En aquellos años los elegantes caballeros y las delicadas damas no tenían tanto dinero para gastar en fósiles como antes, tampoco los dragones aparecían con la misma afortunada frecuencia y hubo también alguna mala inversión por su parte. Aquellos años de estrecheces renovadas encontraron alivio cuando -por la intercesión de sus buenos amigos- consiguió de la corona una pensión de veinticinco libras al año como reconocimiento de su contribución al Saber.

Como ya hemos dicho, las hadas madrinas hacen lo que pueden. Ni siquiera ellas pueden hacer más. Pero si consideramos que Mary Anning  aportó testimonios definitivos para que la hipótesis de la extinción de las especies se convirtiera en evidencia, que con cada hueso que ella encontraba y encajaba se definía más y más ante los ojos asombrados del mundo un paisaje desconocido, un nuevo Génesis, una revolución que sacudía los mismos pilares de la Creación, veinticinco libras no parecen una recompensa demasiado espléndida. 

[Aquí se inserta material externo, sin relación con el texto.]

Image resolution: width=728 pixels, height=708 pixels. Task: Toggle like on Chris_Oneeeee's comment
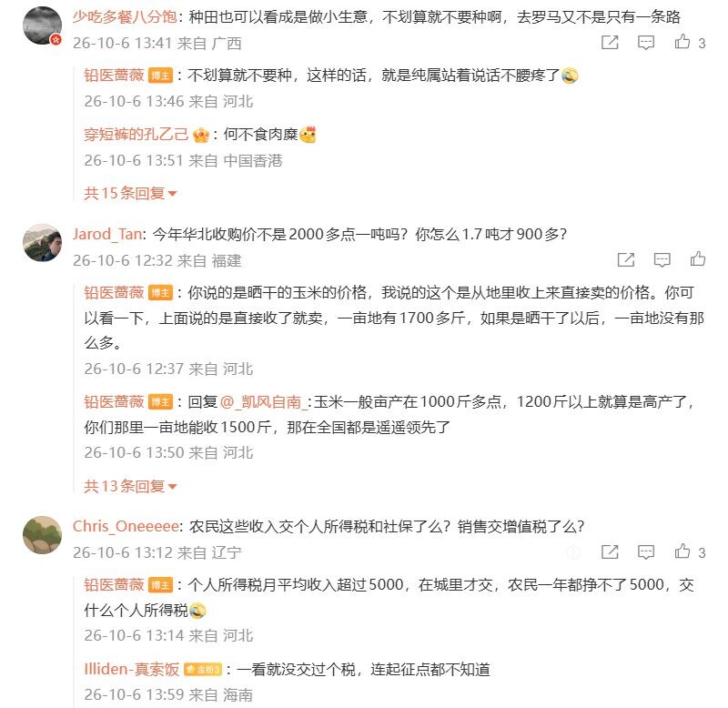682,551
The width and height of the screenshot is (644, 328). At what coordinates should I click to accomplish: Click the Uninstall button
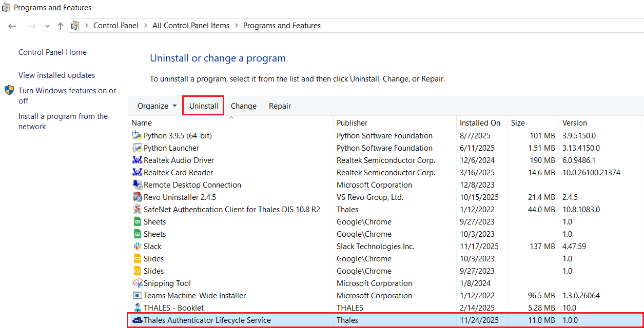tap(203, 106)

Había estudiado y leído todo lo que caía en sus manos, había diseccionado, buscado y dibujado sin cesar... había llegado a la conclusión de que los belemnites también habían usado la tinta para defenderse, mucho, mucho tiempo antes que aquellas sepias que sus vecinos comían sin hacerse ninguna de las benditas preguntas que a ella le asaltaban. Había deducido que esos fósiles de nombre enigmático, las piedras Bezoar, eran heces, conocidas hoy como coprolitos. Había hallado especímenes  de Dapedium politum, de Pterodsctylus, de Squaloraja... Había aprovechado su tiempo
.
Sin embargo, mientras se convertía en una de las fundadoras de la moderna Paleontología, ese Tiempo pasaba y la dejaba sola y enferma. Hacia ya unos años que había perdido a su madre y se rumoreaba por Lyme Regis, suponemos que con el regocijo que ese tipo de chismes conllevan, que la excéntrica Srta. Anning bebía. 

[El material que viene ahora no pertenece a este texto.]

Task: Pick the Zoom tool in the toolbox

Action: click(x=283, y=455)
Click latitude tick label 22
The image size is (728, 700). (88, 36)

Lo hacía, de hecho. Bebía láudano para aplacar los dolores provocados por el cáncer de pecho que se la llevaría el 9 de marzo de 1847.

Un martes.

A su muerte la Sociedad Geológica de Londres le dedicó un panegírico, como hacía con todos sus miembros fallecidos, algo que jamás le habían permitido ser. 
Junto con el vicario de Lyme Regis, la Sociedad Geológica encargó en su honor una vidriera para la parroquia de San Miguel, que aún hoy se conserva en su pueblo natal. 
Louis Agassiz nombró dos peces fósiles en su honor Acrodus anningiae y Belenostomus anningiae… 
El gran Dickens escribió un artículo recordándola, y gran número de biografías escritas para los niños –probablemente no iban dirigidas a las niñas- buscaron  estimular en ellos la curiosidad que Mary tuvo que proteger y alimentar contra viento y marea.

Con la misma resistencia pétrea de los fósiles, la presencia humilde de aquella mujer humilde soportó la sombra y el silencio hasta aflorar lentamente y alcanzar la luz. Los nombres de quienes la olvidaron se han olvidado a su vez o son desconocidos para la mayoría de nosotros pero el de Mary Anning  sigue acompañándonos y despertando nuestra admiración.

Puede ser que, después de todo, haya Justicia en este mundo. Aunque sea poética.